DOES YOUR PRIVATE BRAND HAVE A COMMITMENT PROBLEM?
Todd Schneider, Account Director, shares his views on getting customers to say “I do” to a retailer’s private brand offering
In my career, I’ve been privileged to work on a number of iconic global brands. I have always found the best way to look at brands is to compare them to relationships between people.
A brand’s mission is to build a relationship with a customer and help fill in the “missing piece” with qualities which best complement their needs.
I believe that some private brands may have a commitment problem, lacking the ability or the care to provide that missing piece – until the customer says, “let’s call it a day”, or some equivalent – and promptly heads for the door.
Commitment to the Customer
Think about your spouse or significant other and your first dates with them. You would be sure to look your best. You would spend plenty of time with them to understanding what they cherish and what they like to do. You worked hard to understand their values and belief systems – it was all about forming a strong bond.

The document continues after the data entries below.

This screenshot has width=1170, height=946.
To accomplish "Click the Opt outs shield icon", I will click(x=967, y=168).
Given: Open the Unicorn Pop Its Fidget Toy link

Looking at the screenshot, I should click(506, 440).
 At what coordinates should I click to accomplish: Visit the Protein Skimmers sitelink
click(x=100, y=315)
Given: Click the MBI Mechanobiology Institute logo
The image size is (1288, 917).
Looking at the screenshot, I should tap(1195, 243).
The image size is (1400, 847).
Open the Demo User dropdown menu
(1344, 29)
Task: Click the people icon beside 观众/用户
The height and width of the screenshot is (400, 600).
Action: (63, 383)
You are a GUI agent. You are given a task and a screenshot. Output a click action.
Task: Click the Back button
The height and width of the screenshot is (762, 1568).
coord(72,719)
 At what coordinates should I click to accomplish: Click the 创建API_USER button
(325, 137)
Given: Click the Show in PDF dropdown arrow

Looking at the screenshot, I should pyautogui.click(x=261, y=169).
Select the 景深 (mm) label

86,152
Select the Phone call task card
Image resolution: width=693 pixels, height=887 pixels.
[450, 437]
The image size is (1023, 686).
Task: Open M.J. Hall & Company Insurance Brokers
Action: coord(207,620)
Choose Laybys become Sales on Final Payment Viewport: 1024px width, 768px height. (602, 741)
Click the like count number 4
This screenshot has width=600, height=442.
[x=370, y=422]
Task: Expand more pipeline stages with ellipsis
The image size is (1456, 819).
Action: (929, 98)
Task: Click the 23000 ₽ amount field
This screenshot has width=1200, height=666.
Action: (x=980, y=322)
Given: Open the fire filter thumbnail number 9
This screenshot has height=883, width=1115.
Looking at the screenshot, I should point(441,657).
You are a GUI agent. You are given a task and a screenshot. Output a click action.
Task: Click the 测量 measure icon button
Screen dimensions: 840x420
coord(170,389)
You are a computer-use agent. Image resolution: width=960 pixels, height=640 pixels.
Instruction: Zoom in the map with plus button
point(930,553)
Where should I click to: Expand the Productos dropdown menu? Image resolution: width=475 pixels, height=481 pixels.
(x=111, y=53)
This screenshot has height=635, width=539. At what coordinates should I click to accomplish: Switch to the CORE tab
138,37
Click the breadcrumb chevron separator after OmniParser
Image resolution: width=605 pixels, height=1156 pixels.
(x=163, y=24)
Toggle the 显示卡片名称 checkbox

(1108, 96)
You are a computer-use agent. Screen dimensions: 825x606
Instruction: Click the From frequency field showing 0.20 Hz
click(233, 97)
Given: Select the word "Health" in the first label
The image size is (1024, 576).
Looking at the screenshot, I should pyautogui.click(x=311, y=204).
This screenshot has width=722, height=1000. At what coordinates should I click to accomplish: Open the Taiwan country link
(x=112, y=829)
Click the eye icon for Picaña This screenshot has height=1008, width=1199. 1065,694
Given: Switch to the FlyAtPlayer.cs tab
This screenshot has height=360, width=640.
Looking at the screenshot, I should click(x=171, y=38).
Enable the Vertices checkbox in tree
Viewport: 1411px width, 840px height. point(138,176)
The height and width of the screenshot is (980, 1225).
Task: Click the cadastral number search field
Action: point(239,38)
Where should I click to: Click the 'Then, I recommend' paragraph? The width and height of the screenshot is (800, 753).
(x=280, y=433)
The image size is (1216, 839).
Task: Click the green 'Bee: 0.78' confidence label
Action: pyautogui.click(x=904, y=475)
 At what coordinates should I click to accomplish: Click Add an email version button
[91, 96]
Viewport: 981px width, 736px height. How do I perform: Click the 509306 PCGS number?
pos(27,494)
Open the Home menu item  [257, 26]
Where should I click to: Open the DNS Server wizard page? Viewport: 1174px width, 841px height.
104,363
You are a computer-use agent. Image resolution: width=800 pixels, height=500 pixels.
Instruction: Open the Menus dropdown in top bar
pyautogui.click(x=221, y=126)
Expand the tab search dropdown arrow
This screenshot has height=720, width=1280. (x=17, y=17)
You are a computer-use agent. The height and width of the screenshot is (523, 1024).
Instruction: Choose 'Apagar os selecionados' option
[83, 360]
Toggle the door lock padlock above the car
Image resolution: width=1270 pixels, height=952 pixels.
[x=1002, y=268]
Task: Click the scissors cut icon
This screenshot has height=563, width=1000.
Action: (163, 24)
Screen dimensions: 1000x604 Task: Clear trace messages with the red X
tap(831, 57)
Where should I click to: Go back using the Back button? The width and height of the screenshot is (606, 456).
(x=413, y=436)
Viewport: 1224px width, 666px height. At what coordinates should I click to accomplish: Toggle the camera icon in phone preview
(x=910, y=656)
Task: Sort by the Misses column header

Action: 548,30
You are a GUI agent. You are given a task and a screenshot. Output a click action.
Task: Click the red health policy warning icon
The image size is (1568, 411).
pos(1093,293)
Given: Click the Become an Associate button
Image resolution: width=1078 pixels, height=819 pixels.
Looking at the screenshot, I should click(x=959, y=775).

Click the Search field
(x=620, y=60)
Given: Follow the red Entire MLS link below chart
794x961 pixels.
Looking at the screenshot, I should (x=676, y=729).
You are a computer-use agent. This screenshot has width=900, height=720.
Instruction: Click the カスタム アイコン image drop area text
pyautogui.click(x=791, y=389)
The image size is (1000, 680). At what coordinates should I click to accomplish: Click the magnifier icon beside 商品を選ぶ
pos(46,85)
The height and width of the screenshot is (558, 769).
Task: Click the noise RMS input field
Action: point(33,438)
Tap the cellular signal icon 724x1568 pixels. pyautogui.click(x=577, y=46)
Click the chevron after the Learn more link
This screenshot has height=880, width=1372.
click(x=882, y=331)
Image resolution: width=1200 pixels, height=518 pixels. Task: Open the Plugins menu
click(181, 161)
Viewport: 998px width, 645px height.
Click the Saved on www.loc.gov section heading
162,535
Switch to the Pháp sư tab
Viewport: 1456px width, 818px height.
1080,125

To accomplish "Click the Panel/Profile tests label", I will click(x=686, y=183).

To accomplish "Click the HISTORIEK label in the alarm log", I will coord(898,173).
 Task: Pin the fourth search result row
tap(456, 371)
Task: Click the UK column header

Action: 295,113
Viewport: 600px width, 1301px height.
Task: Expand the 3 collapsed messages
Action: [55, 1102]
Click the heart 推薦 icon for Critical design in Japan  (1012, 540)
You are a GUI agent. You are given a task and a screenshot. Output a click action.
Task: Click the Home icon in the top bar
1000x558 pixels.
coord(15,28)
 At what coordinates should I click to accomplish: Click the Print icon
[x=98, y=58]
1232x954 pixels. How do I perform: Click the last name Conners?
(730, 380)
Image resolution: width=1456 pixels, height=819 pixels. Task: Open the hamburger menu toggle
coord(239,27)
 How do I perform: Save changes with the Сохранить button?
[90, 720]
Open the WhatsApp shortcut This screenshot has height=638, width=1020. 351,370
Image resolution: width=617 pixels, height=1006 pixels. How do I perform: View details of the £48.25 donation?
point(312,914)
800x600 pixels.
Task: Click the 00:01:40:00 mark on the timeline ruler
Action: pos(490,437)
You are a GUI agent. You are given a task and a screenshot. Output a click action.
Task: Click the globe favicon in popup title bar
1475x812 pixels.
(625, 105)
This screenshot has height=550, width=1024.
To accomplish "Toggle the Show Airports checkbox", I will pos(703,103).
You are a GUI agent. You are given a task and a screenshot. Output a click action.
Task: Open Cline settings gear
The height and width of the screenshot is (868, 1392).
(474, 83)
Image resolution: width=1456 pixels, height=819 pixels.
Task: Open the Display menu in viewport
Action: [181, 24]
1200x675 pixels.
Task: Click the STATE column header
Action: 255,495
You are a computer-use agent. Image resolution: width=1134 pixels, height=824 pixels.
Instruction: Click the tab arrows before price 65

We can compare this with the approach of strong CPG brands. They are hyper-focused on understanding their customer. Starry-eyed idealists, they understand that their customer is one-of-kind with unique needs, expectations and life circumstances… someone really special and should be indulged as such.
Contrast this with many retail brands. Some take the view that their brand’s customer is everyone who walks through their front door. They often fail to undertake in-depth research about their customer and rely on what they can glean from the national brands present in the same category.
Private brands don’t always have it easy, so this is in many ways an understandable approach. The retail business moves at a rapid pace and their private brand offerings are required to span across multiple categories – and that all makes getting to know your customer more challenging.
As a result, we have a private brand that wants to be everything to everyone. That doesn’t sound like someone you want to date, does it? I want someone focused on just me.
Commitment to a Brand Organizational Structure
Retailers are often merchant-led organizations. Merchants are rewarded by the performance of their entire category, not by the building of strong relationships between private brands and their customers.
You can compare this with CPG organizations, which are often brand-led. This is easy to see simply by looking at the job titles: Brand Managers, Brand Directors, Chief Brand Officers and so on.
I believe many retail organizations need a bit of relationship therapy. What they could really use is a brand therapist – someone they consult with to help them gain a deeper understanding of what their brand really is, how it behaves, and how it can help merchants achieve their objectives.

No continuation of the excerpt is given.